Route information
- Maintained by SANRAL
- Length: 317 km (197 mi)

Major junctions
- South end: N12 at Warrenton
- N14 at Vryburg
- North end: A1 at the Botswana border at Ramatlabama

Location
- Country: South Africa
- Provinces: Northern Cape, North West
- Major cities: Vryburg, Mahikeng

Highway system
- Numbered routes of South Africa;
| ← N17 |  | → N21 |

= N18 (South Africa) =

National road in South Africa

The N18 is a national route in South Africa which runs from Warrenton through Vryburg and Mahikeng to Ramatlabama on the border with Botswana.

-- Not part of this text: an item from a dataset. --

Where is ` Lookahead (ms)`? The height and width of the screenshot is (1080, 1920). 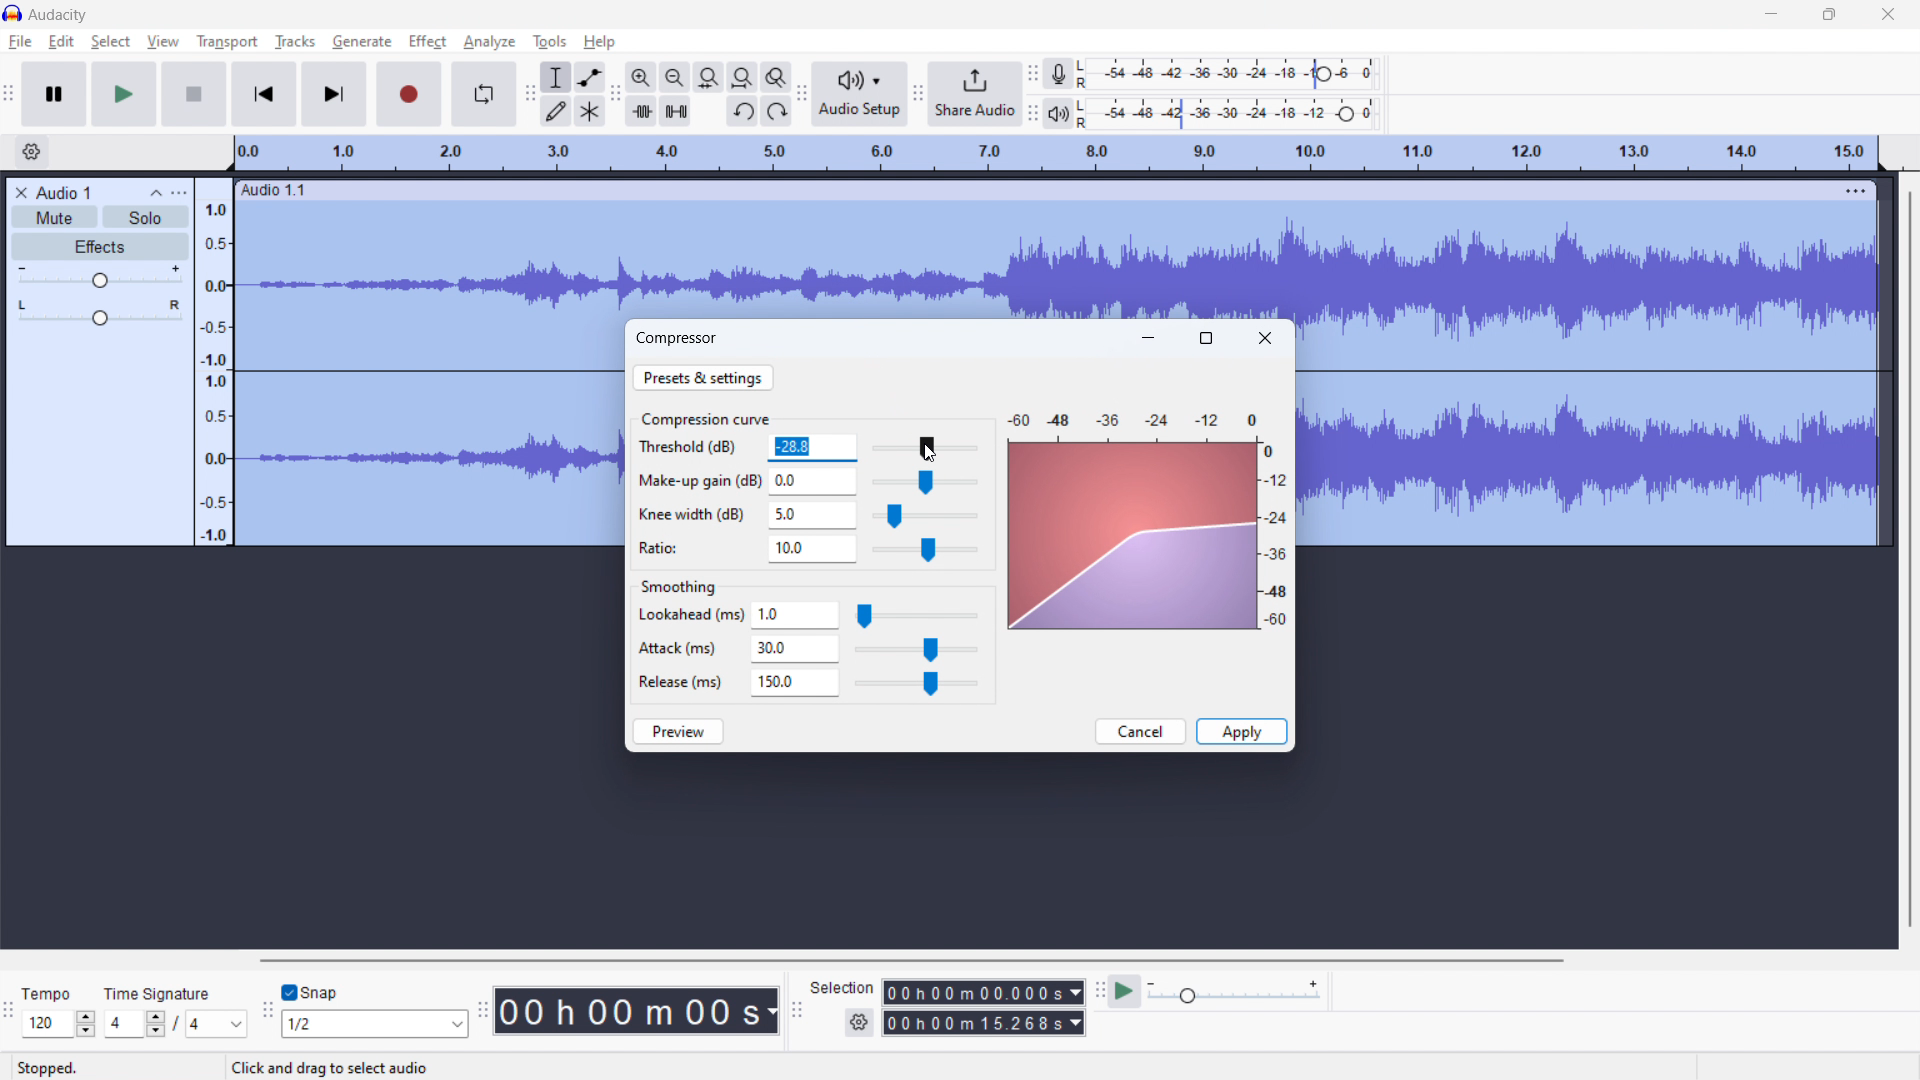  Lookahead (ms) is located at coordinates (690, 616).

The N18 national route of South Africa is part of Trans-African Highway Network no. 4 (Cairo-Cape Town Highway), which connects Cairo with Cape Town.

==Route==

===Northern Cape===
The N18 begins as a t-junction with the N12 in Warrenton. The road heads west as the town's main road, leaving it to the north-west and crossing the Vaal River before turning northwards. Passing the Ganspan Airport to the west, the N18 enters Jan Kempdorp from the south and meets the R370 and the R708. Leaving the town, it continues northwards, passing Hartswater. Shortly afterwards it crosses into North West Province.

===North West===
It reaches Taung, where it crosses the Harts River before the R372 intersects from the west. It continues northwards, passing Pudimoe and after some distance, it enters Vryburg from the south as Moffat Street. Inside the town, it continues north, crossing the east-west N14 Market Street before leaving the town. Continuing north-east for 159 km, through Stella (where it meets the R377 at a staggered junction) and Setlagole, it enters Mafikeng from the south-west as the Vryburg Road. Crossing the railway into the town, it becomes two one-way streets (Main Street eastwards and Shippard Street westwards) before reaching a junction in the centre of the town, where it meets the R503 and the R49. Turning north-west as Nelson Mandela Drive, it heads through the northern suburbs of Mafikeng and heads northwards for 24 km to the Ramatlabama Border post with Botswana. On the Botswana side, it becomes the A1 highway to Lobatse and Gaborone.